Programming Assignment 1

CSC 323 - Data Analysis and Statistical Software

Due: 10/7/99

A local financial institution discovers that a small portfolio of COBOL programs are not Y2K compliant. These programs must either be made Y2K compliant or replaced by a compliant system that provides equivalent functionality.

A local consulting firm has been brought in to evaluate these alternatives and have seven days to submit a report to management. They have been told that cost will be the most important factor in deciding between the alternatives. Given the time constraint, they decide to use a random sample of programs selected from the portfolio to estimate the cost of making the portfolio compliant. Forty one programs are selected and carefully examined to determine the cost to fix each program. The following details are recorded for each program in the sample:

You have been asked to help with the analysis of this data.

Your analysis will involve the determination of the mean cost, per line of code, to make the portfolio Y2K compliant. You have also been asked to include in your analysis a comparison of this estimated population mean with a suggested population mean of $2.20 per line of code. See additional details below.
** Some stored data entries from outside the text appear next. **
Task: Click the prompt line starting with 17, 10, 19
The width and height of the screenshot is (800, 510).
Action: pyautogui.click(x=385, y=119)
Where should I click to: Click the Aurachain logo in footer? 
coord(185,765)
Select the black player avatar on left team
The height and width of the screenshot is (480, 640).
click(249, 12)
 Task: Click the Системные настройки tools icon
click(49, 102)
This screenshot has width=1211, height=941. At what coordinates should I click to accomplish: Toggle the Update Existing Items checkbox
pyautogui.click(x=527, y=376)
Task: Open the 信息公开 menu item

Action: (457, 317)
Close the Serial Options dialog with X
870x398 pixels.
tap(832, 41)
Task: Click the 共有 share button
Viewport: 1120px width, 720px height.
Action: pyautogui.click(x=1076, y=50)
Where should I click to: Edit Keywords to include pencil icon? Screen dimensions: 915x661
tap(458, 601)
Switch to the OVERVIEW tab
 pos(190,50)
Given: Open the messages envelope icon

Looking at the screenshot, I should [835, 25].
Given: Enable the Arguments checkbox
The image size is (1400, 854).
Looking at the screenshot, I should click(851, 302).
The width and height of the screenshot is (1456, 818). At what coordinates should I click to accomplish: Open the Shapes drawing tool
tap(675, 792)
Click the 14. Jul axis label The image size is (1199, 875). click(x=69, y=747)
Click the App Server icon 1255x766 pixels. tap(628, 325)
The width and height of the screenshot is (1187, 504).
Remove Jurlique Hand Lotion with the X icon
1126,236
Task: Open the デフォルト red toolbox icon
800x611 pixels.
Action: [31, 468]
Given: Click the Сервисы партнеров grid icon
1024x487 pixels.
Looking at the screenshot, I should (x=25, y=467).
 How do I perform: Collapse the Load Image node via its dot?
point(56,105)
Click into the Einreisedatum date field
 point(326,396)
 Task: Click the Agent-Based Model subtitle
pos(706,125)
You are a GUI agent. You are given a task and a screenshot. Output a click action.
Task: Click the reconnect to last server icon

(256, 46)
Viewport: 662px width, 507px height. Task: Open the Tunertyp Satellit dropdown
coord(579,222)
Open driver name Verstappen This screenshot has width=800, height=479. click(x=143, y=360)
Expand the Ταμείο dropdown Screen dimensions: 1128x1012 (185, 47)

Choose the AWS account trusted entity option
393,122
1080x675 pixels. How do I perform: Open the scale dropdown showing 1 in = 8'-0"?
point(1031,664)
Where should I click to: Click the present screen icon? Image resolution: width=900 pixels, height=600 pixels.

  1. Write a SAS program to analyze these data. Your program should accomplish the following:
    1. Access your data from an external file.
    2. Execute the PRINT and UNIVARIATE procedures with appropriate options.
    3. For PROC PRINT, be sure to use a label for your column heading. Use names that are meaningful. You should generate an appropriate title for your output.
      Note: If necessary, see guide 2.
  2. Write a short analysis (no more than one page) of your output. Your analysis should address the following:
    1. Given this sample, is it reasonable to assume normality for the population? Justify your answer.
      Note: That is, if you were to examine the cost per line of code to make each program in the portfolio Y2K compliant, would these costs be normally distributed.
    2. Assuming that your sample is representative of the portfolio, estimate the mean cost per line of code to make the portfolio Y2K compliant. Your discussion should also provide an estimate of the population standard deviation and, assuming normality, discuss the implication of a standard deviation of this magnitude.
    3. The CIO has suggested that the mean cost per line of code to make the portfolio Y2K compliant should be $2.20. Assume that the CIO is correct. Given your findings and considering the sampling distribution of means what proportion of samples would you expect to result in a mean more extreme than yours. What does this proportion tell you about your sample or your assumption that the CIO is correct.